Day has created illustrations (cover or page) for the following titles.
- Lost Words, Xavier Hennekinne (author) (2019) ISBN 9780987619167
- Call Me, Julian Davies (2018) ISBN 9780994516541
- Pika-Don Cassandra Atherton and Alyson Miller, (2017) ISBN 978-0646979823
- And Jump, Adam Collier (2016) ISBN 9780995090705
- Who said what, exactly, Hartmann Wallis (Robin Wallace-Crabbe) (2016) ISBN 9780994516510
- Trace, Cassandra Atherton (2015) ISBN 9780987592996
- Crow Mellow, Julian Davies (2014) ISBN 9780987592941
- Six, John Clanchy (2014) ISBN 9780987592934
- The Wild Goose, Mori Ogai. English translation: Meredith McKinney (2014) ISBN 9780987592927
- Bruno Kramzer, A. S. Patrić (2013) ISBN 9780987592903
- Something in Common, James Grieve (2010) ISBN 9780977567744
- The Harp & The Sword, John Kelly Q.C. (1996) ISBN 0867861819

==Exhibitions==
The first public exhibition of Day's work was in Switzerland at Museum of Art, Le Locle, Switzerland (1995). His books and drawings have since been exhibited in numerous exhibitions both locally and abroad. Most recently: Mirror of the World, State Library of Victoria, Melbourne (2016); and Impact 9, China Academy of Art, Hangzhou, China (2015).

==Residencies/grants==
VicArts Grants (with Cassandra Atherton & Alyson Miller), for international research and development of a graphic verse novel, that reflects on the anniversary of the first atomic bomb being dropped on Hiroshima and the 150th anniversary of the publication of Alice's Adventures in Wonderland.

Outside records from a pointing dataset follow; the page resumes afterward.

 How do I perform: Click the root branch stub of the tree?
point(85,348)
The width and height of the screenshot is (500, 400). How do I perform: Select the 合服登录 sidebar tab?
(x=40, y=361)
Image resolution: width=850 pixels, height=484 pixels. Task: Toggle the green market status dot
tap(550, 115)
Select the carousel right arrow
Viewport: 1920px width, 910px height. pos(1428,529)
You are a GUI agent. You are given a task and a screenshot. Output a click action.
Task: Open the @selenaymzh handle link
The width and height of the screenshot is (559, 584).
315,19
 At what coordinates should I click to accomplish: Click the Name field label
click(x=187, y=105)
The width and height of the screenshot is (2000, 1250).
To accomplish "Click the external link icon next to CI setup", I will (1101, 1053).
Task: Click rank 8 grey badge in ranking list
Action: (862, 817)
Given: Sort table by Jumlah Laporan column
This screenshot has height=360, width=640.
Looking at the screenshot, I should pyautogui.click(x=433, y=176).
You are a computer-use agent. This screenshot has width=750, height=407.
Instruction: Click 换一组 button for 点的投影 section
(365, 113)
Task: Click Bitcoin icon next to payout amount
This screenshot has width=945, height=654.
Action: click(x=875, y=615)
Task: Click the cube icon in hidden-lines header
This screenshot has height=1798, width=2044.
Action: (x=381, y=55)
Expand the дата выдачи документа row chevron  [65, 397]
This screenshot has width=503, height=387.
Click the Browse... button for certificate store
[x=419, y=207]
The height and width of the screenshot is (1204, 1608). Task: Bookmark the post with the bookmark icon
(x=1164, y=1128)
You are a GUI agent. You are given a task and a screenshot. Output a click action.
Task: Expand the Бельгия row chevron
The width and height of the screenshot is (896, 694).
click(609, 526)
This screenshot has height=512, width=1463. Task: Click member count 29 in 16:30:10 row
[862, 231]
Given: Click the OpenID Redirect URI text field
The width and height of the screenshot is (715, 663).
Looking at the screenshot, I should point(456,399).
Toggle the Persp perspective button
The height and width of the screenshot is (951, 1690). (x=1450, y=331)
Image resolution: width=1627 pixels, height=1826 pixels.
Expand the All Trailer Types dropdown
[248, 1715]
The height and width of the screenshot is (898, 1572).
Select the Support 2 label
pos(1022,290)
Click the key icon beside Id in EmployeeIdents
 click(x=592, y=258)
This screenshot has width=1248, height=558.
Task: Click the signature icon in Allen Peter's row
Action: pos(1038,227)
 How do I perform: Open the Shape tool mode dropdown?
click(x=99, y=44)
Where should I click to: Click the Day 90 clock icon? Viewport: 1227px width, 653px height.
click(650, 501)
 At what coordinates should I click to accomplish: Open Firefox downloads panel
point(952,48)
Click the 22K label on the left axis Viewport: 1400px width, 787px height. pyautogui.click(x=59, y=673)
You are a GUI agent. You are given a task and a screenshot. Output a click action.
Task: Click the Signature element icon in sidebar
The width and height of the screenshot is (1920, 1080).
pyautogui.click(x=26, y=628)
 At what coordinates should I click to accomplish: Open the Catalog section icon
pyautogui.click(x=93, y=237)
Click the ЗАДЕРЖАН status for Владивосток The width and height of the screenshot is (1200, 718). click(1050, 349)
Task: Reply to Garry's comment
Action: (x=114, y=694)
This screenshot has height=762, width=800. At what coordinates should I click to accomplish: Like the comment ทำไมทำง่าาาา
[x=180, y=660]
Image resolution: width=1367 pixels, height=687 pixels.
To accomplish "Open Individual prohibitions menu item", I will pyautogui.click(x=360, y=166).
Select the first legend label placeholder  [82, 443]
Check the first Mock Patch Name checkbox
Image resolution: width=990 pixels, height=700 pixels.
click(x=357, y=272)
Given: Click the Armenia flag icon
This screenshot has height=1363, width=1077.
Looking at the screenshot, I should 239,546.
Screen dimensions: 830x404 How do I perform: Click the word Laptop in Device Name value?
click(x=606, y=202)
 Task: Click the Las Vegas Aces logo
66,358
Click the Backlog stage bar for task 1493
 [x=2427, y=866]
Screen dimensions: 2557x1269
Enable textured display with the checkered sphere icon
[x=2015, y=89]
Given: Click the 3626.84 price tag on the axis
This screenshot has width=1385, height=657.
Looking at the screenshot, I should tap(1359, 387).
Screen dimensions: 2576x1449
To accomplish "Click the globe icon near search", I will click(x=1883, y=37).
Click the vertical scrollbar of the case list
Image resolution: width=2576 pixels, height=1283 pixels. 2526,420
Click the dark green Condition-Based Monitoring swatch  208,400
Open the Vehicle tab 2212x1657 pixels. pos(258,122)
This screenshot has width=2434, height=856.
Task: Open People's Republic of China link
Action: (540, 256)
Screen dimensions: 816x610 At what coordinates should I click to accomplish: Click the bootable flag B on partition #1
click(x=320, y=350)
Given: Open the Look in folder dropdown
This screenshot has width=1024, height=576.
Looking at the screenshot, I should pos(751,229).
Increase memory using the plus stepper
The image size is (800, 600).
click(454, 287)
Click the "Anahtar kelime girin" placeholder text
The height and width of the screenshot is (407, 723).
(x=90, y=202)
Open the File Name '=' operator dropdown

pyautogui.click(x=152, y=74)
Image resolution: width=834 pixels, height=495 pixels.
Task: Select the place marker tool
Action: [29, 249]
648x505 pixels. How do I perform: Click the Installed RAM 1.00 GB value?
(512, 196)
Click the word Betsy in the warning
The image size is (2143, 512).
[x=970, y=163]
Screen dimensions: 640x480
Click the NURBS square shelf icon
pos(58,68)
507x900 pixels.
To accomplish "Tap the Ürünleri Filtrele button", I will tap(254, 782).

Artist-in-residence at Edith Cowan University (ECU), Perth. 2013. While at ECU, Day commenced and complete an artist's book: And the dead & And the beast (Fold Editions).

==Miscellaneous==

2020, Day was invited by Julia Leigh to illustrate her cartoon captions and concepts for submission to The New Yorker. Their first cartoon was published in the 31 August 2020 issue of The New Yorker under the initials 'J.P'. New Yorker cartoonist, Michael Maslin, said of Day's illustrative style: '[...] reminded me, stylistically, in various ways, of Felipe Galindo, C.E.M. [Charles Elmer Martin], and ever-so-slightly, Edward Gorey.'

2018, Day was invited to compete at Meow Wolf's Score Wars: Galaga World Championship, Santa Fe, New Mexixo, USA.

2015, Day wrote, designed, and illustrated Sol, a tabletop role-playing game. ISBN 9780994411303

2009, Day claimed the world record for the arcade game Galaga officiated by Twin Galaxies.